**Tugas Wajib**
**A.** Dalam berita tentang usaha refleksi yang menggeser mata pencaharian tunanetra di Aceh, qanun apa yang menurut Ketua Pertuni Aceh belum optimal sosialisasinya?
**B.** Teruskan berita tentang usaha refleksi yang menggeser mata pencaharian tunanetra di Aceh, mulai sesudah kalimat terakhirnya.

**** Teks Sumber

Selasa, 21 Oktober 2025
Beranda / Ekonomi / Ketua Pertuni Aceh: Usaha Refleksi Komersial Geser Ruang Ekonomi Penyandang Disabilitas Netra

Ketua Pertuni Aceh: Usaha Refleksi Komersial Geser Ruang Ekonomi Penyandang Disabilitas Netra

Senin, 20 Oktober 2025 16:00 WIB

Font: Ukuran: - +

Reporter : Naufal Habibi

Ketua Daerah Persatuan Tunanetra Indonesia (Pertuni) Provinsi Aceh, Ery Wati. Dokumen untuk dialeksis.com.


DIALEKSIS.COM | Banda Aceh - Ketua Daerah Persatuan Tunanetra Indonesia (Pertuni) Provinsi Aceh, Ery Wati, menilai fenomena menjamurnya tempat refleksi telah mengancam ruang ekonomi bagi penyandang disabilitas netra

Ia mendesak Pemerintah Aceh untuk segera melakukan penertiban dan memastikan hak ekonomi penyandang disabilitas tetap terlindungi.

“Saya berharap Pemerintah Aceh dapat menertibkan usaha-usaha refleksi yang kini menjamur di berbagai sudut kota. Dulu, lahan ini merupakan tempat bagi penyandang disabilitas netra mencari rezeki melalui panti pijat, namun kini justru tergeser oleh usaha-usaha refleksi milik para cukong,” ujar Ery Wati kepada media dialeksis.com di Banda Aceh, Senin (20/10/2025).

Menurutnya, kondisi ini merupakan ironi di tengah semangat pembangunan inklusif yang kerap digaungkan pemerintah. Sementara di satu sisi pemerintah berbicara tentang kesetaraan dan perlindungan terhadap kelompok rentan, di sisi lain justru membiarkan praktik ekonomi yang menggerus sumber penghidupan kelompok disabilitas netra.

Ery Wati menjelaskan bahwa banyak penyandang disabilitas netra kini kehilangan mata pencaharian karena tidak mampu bersaing dengan usaha refleksi komersial yang dikelola pihak bermodal besar. 

Usaha refleksi yang tumbuh cepat, katanya, kerap menggunakan strategi promosi modern dan fasilitas mewah yang tidak bisa dijangkau oleh pelaku usaha pijat tradisional dari kalangan disabilitas netra.

“Para penyandang disabilitas netra sudah memiliki keterampilan pijat yang diakui dan telah menjadi bagian dari identitas ekonomi mereka. Maka sangat penting bagi pemerintah untuk melindungi ruang ekonomi ini, bukan justru membiarkan mereka tergeser,” tegasnya.

Lebih jauh, Ketua Pertuni Aceh itu juga menyoroti belum optimalnya sosialisasi Qanun Aceh Nomor 2 Tahun 2025 tentang Pemenuhan Hak Penyandang Disabilitas. 

Menurutnya, regulasi tersebut merupakan tonggak penting yang seharusnya menjadi pedoman bagi setiap instansi dalam melaksanakan kebijakan yang ramah disabilitas.

Namun, kenyataan di lapangan masih jauh dari ideal. Banyak penyandang disabilitas, khususnya tunanetra, belum merasakan dampak nyata dari regulasi tersebut.

********
**** Daftar Butir

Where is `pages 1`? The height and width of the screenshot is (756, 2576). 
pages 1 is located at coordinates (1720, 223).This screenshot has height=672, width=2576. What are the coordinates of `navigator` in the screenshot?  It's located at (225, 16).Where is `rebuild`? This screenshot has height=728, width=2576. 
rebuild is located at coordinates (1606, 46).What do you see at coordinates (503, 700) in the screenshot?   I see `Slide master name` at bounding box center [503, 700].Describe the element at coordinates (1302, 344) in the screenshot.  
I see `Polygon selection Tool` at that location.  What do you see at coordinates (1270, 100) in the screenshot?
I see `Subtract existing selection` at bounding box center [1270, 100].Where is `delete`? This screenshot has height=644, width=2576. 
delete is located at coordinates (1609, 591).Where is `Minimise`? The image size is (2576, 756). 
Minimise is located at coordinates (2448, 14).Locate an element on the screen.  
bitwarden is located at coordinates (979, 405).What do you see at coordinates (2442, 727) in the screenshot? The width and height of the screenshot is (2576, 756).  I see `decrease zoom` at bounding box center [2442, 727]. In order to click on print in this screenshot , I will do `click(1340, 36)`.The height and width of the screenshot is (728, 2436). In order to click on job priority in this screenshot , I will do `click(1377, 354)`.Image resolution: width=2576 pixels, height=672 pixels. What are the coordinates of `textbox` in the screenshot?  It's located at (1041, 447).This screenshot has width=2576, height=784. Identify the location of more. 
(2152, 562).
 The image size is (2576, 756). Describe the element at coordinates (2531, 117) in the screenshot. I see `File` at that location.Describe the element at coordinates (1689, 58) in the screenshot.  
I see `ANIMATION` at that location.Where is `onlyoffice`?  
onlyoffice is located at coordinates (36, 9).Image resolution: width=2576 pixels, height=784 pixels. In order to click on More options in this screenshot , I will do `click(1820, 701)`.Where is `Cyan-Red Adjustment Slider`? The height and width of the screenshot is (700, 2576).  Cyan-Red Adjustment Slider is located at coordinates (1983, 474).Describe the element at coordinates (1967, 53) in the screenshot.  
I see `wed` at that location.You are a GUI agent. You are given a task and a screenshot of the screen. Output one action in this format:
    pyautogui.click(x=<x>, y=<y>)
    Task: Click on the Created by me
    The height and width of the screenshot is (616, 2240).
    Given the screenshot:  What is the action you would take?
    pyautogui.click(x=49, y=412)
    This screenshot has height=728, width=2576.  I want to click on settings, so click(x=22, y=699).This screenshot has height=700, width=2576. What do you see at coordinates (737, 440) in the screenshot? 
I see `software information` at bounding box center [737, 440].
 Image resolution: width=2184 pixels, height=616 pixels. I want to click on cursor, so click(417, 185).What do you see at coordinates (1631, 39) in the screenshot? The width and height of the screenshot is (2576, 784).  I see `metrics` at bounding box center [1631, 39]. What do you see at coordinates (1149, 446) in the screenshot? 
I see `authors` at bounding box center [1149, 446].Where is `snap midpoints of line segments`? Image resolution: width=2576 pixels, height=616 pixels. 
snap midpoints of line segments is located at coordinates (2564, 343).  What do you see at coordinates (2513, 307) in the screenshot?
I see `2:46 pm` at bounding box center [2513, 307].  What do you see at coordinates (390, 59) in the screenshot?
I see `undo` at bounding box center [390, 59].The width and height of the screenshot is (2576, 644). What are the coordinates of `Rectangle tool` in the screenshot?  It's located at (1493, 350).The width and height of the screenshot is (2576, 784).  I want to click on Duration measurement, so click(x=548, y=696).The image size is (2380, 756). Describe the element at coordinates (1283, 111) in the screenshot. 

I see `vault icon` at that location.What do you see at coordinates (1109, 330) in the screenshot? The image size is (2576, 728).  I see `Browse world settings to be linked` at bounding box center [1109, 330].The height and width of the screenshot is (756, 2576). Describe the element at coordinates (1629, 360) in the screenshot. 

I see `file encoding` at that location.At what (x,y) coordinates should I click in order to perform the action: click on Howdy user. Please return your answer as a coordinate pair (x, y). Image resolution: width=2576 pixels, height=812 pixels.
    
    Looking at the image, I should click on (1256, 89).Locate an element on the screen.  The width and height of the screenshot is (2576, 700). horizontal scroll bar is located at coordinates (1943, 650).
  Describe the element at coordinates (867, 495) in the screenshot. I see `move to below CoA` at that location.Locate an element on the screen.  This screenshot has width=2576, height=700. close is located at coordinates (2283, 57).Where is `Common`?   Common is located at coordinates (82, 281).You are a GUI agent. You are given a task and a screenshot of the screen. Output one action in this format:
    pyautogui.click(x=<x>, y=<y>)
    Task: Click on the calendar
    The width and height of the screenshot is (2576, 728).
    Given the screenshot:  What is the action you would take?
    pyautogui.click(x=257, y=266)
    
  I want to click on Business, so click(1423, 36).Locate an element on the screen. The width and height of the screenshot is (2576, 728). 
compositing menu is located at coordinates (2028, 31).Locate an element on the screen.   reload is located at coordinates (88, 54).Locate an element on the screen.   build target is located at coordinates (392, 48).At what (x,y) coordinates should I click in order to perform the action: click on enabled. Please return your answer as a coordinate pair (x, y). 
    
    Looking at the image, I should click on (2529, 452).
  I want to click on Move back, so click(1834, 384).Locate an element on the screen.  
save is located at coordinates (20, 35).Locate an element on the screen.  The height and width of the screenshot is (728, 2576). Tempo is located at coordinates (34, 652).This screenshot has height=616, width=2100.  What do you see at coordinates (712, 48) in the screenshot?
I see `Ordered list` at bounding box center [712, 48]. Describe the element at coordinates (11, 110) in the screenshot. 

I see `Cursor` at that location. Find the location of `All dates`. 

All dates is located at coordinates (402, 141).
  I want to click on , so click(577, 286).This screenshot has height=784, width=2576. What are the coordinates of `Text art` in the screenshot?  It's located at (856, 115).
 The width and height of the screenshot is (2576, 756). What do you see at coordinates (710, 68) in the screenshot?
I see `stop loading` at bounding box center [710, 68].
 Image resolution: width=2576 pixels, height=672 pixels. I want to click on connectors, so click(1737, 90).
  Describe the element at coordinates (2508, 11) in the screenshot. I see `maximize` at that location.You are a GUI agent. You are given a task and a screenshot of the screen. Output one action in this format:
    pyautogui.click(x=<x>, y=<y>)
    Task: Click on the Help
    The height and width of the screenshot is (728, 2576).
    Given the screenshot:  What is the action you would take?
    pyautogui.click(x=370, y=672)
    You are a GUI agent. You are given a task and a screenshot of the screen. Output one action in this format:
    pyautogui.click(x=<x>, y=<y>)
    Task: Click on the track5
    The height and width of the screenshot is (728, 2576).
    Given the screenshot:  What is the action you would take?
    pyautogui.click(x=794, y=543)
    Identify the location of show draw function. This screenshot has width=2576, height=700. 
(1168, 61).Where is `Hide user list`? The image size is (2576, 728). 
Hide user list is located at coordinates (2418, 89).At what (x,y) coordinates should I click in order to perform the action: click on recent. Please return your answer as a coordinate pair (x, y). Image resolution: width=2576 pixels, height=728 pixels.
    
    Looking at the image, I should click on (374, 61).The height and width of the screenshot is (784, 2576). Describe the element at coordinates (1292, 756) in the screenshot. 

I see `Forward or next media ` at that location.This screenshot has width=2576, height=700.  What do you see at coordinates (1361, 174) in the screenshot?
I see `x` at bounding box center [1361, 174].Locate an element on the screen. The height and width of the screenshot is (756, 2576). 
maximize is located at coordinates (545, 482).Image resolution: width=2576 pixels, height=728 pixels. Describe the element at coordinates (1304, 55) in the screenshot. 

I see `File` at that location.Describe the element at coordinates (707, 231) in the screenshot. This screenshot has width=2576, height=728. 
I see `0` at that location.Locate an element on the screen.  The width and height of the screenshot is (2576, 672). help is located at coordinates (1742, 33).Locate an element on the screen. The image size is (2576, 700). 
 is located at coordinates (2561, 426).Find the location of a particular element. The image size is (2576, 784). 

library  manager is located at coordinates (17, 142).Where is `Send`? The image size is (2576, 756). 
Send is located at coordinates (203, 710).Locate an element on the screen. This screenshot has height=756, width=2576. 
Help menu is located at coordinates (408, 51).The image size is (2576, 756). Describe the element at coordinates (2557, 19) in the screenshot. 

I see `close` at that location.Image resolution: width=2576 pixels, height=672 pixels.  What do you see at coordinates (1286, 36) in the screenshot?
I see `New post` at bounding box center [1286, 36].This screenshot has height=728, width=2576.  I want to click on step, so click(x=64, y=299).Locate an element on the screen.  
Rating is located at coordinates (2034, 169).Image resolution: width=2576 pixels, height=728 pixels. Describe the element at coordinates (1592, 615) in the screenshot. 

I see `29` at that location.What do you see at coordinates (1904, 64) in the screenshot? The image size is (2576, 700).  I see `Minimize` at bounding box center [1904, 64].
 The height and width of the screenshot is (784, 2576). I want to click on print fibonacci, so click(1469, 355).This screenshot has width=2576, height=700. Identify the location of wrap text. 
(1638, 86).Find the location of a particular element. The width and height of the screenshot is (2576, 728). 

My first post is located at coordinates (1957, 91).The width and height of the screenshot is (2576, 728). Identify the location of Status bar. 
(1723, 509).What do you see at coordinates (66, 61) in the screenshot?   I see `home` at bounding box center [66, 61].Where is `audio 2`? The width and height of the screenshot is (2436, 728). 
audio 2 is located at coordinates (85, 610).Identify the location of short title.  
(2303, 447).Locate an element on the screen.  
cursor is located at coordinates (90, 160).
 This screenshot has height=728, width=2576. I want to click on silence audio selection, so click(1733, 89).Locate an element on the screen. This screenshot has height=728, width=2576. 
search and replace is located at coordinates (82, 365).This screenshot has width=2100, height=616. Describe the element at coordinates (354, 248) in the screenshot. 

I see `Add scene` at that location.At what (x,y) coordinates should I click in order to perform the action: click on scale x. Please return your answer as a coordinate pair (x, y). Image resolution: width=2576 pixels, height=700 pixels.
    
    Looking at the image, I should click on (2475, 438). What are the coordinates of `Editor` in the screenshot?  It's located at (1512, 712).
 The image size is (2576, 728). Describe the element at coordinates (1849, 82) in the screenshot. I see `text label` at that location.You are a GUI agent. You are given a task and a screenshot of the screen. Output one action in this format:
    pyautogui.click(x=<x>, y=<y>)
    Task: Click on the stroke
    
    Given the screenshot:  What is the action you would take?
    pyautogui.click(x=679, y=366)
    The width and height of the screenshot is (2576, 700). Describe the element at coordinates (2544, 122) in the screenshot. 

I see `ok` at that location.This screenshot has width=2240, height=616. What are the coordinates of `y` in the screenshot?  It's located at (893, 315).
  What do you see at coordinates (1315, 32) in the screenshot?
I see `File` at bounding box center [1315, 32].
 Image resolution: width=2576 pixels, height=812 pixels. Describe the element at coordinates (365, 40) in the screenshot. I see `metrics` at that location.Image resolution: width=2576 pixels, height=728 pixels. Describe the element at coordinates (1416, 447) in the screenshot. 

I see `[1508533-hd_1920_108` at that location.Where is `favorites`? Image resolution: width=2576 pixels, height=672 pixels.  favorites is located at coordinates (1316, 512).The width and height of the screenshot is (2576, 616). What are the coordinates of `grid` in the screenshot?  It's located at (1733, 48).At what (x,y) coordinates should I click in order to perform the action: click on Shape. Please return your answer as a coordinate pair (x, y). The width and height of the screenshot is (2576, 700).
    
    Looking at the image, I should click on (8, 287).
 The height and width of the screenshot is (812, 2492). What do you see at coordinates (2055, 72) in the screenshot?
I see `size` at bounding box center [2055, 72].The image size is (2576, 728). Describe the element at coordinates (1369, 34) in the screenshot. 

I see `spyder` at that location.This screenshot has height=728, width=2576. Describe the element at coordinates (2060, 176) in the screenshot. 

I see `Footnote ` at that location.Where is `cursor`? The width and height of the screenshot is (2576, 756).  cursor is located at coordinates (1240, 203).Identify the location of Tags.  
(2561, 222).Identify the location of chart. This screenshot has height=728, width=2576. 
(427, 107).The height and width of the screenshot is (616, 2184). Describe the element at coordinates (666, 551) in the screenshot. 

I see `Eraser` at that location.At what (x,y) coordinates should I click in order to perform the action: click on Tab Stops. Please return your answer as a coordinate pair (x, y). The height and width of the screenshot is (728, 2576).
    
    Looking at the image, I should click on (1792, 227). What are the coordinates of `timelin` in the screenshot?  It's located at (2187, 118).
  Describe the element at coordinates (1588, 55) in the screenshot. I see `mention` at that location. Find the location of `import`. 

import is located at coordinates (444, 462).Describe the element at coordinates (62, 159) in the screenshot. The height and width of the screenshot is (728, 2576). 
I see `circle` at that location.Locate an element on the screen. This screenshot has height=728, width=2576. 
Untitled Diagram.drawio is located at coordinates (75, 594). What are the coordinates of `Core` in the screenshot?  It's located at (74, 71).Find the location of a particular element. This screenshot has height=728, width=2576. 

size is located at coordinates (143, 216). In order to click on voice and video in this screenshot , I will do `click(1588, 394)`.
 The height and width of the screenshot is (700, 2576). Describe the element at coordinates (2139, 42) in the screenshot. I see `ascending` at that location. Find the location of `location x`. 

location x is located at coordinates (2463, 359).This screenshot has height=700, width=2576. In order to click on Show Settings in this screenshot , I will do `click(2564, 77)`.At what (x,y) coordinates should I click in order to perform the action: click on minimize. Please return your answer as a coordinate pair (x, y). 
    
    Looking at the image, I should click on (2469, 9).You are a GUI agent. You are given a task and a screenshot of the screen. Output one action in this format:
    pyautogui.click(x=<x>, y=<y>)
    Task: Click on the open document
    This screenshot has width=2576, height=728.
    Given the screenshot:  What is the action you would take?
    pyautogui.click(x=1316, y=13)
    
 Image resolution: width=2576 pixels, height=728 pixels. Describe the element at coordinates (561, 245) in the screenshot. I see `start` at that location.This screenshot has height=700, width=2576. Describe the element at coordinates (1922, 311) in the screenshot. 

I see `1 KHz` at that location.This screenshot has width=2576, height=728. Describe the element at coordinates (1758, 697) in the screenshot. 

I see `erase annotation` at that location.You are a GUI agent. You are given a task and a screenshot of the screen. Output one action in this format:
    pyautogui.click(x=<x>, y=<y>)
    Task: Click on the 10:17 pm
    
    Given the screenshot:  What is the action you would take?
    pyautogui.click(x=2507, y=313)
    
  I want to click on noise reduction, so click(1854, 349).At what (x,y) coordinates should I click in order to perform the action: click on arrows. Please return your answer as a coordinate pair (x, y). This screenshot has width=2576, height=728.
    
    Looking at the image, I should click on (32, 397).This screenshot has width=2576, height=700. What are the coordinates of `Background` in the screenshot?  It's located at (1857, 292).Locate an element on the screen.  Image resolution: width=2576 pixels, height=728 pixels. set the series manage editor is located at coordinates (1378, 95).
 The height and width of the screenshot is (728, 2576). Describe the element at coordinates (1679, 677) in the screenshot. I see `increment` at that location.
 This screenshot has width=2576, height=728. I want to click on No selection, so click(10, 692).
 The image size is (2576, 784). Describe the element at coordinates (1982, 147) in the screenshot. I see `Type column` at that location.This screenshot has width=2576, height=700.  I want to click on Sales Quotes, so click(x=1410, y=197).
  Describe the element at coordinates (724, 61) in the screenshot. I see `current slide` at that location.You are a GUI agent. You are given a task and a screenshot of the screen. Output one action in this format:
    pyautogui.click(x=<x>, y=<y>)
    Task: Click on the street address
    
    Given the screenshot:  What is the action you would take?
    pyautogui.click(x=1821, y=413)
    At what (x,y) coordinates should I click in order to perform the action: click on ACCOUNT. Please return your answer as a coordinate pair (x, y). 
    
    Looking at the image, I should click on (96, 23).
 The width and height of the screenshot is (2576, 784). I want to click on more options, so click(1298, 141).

********

**Kunci Jawaban**
**A.** Qanun Aceh Nomor 2 Tahun 2025 tentang Pemenuhan Hak Penyandang Disabilitas.

**B.**
“Qanun ini tidak boleh hanya menjadi dokumen di atas kertas. Pemerintah Aceh harus segera mensosialisasikannya hingga ke kabupaten/kota agar pelaksanaannya benar-benar memberikan manfaat nyata bagi para penyandang disabilitas,” kata Ery Wati.

Ia mengingatkan bahwa tanpa sosialisasi dan implementasi yang jelas, berbagai hak dasar penyandang disabilitas seperti akses terhadap pekerjaan, pendidikan, dan pelayanan publik yang inklusif akan terus terabaikan. Pemerintah, kata Ery, tidak bisa berhenti pada seremoni atau perayaan simbolik semata.

“Kegiatan-kegiatan yang berkaitan dengan disabilitas jangan berhenti pada seremoni. Harus menjadi ajang refleksi bagi seluruh pemangku kebijakan untuk meninjau sejauh mana komitmen mereka terhadap inklusi sosial di Aceh,” ujarnya.

Ery Wati juga menekankan pentingnya memperluas kesempatan kerja dan pemberdayaan ekonomi bagi penyandang disabilitas di Aceh. 

Ia menilai bahwa pembangunan ekonomi inklusif bukan sekadar memberi bantuan sosial, melainkan menciptakan ruang kompetisi yang adil dan akses yang setara bagi setiap warga, termasuk disabilitas.

Pertuni Aceh, lanjutnya, siap bekerja sama dengan pemerintah daerah, dunia usaha, dan lembaga sosial untuk memperkuat pelatihan keterampilan pijat bagi disabilitas netra serta membantu pengembangan usaha mandiri mereka.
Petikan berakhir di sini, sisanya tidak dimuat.